Why Every MUN Delegate Must Understand the Real UN
It is tempting to treat MUN as a debate game with its own self-contained rules, but the best delegates understand that MUN is a simulation — and simulations only work when the people running them understand what they are simulating. Your credibility in committee, your ability to write legally sound resolutions, your instinct for what a country would realistically do — all of it flows from a thorough understanding of how the actual United Nations operates.
This article covers the history of the UN's founding, the philosophical principles that guide it, the structure of its six main organs, and the distinction between binding and non-binding resolutions. This is foundational knowledge: every argument you make in committee, every clause you draft, every position you defend should be anchored in this framework.

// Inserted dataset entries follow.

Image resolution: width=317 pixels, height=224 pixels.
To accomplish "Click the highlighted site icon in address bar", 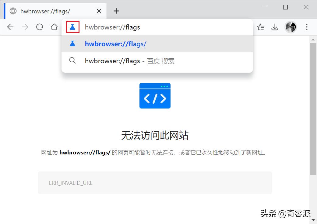I will coord(72,27).
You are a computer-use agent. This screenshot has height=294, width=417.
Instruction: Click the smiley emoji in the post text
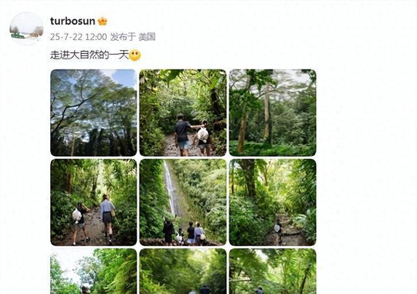(135, 55)
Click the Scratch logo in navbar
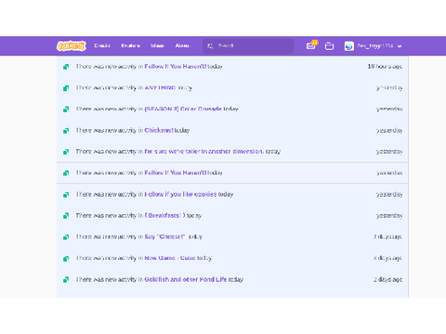This screenshot has width=446, height=334. [72, 46]
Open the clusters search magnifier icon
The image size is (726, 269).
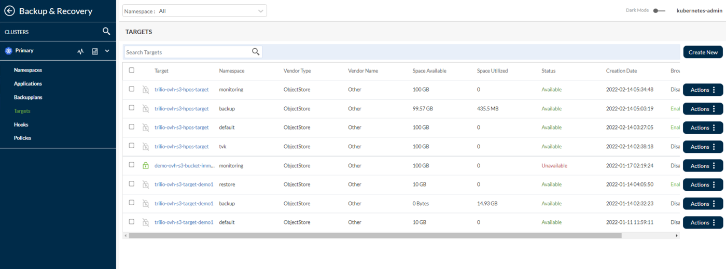pos(106,32)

Part I: The Founding of the United Nations
The World Before the UN
The United Nations was not born out of optimism. It was born out of catastrophe.
The League of Nations — the UN's predecessor, established after World War I — collapsed spectacularly in the 1930s when its member states proved unwilling to enforce its principles. Germany, Japan, and Italy pursued aggressive expansionism unchecked, and by 1939, the world was at war again. By the time it ended, an estimated 70 to 85 million people were dead — the deadliest conflict in human history.

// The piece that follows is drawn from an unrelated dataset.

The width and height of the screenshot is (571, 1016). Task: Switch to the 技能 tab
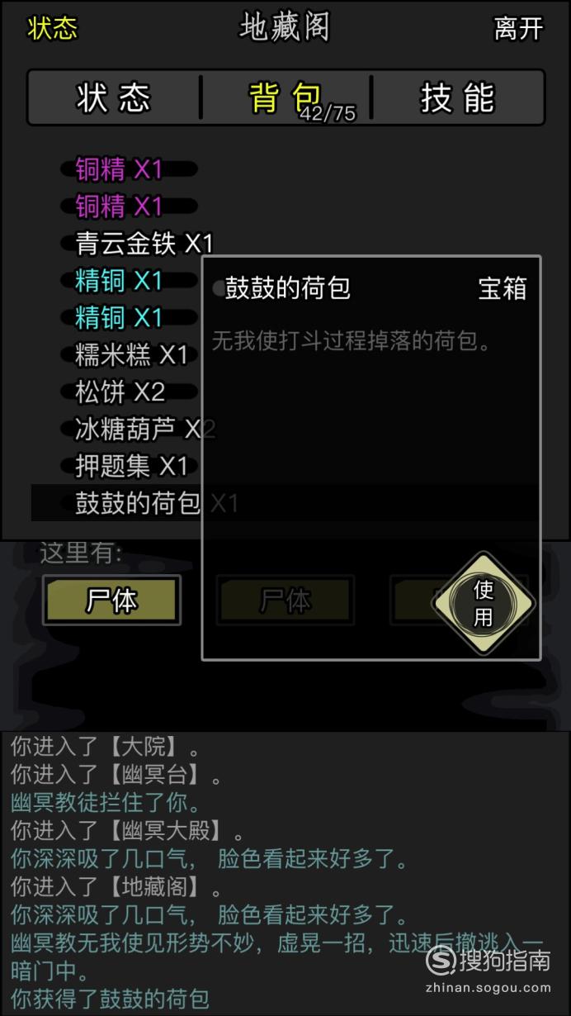point(457,97)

It was in this context that world leaders decided a new, stronger, more universal institution was necessary. Not merely a league of powerful nations, but a global body committed to maintaining peace, codifying international law, and preventing another world war.
The Dumbarton Oaks Conference (1944)
The foundations of the UN were laid at the Dumbarton Oaks Conference in Washington, D.C., in 1944, where representatives from the Soviet Union, Britain, the United States, and China (the major Allied powers) negotiated the basic structure of the proposed organization. They agreed on the need for a security council with enforcement power, a general assembly representing all nations, and an international court.

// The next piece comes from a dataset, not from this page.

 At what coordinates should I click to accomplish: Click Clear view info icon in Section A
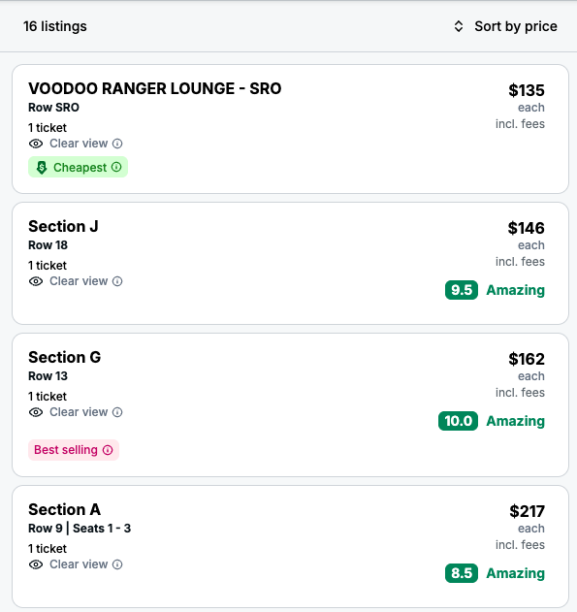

San Francisco and the UN Charter (1945)
On April 25, 1945, representatives of 50 nations gathered in San Francisco for the United Nations Conference on International Organization. The delegations were led by:
- Vyacheslav Molotov — Soviet Union
- Edward Stettinius — United States
- T.V. Soong — Republic of China
- Anthony Eden — United Kingdom
After months of intense negotiation, the Charter of the United Nations was finalized and signed. It came into force on October 24, 1945 — now celebrated globally as United Nations Day — after ratification by the five permanent Security Council members and a majority of the other 46 signatories.
January 10, 1946: The first session of the General Assembly, composed of 51 member states, convened in London.
1952: The UN headquarters building was completed in New York City, on land recognized as international territory. UN offices in Geneva, Vienna, and Nairobi hold similar international status.
First Secretary-General: Trygve Lie of Norway.
Part II: The Purposes and Principles of the UN
The Four Purposes (Article I, UN Charter)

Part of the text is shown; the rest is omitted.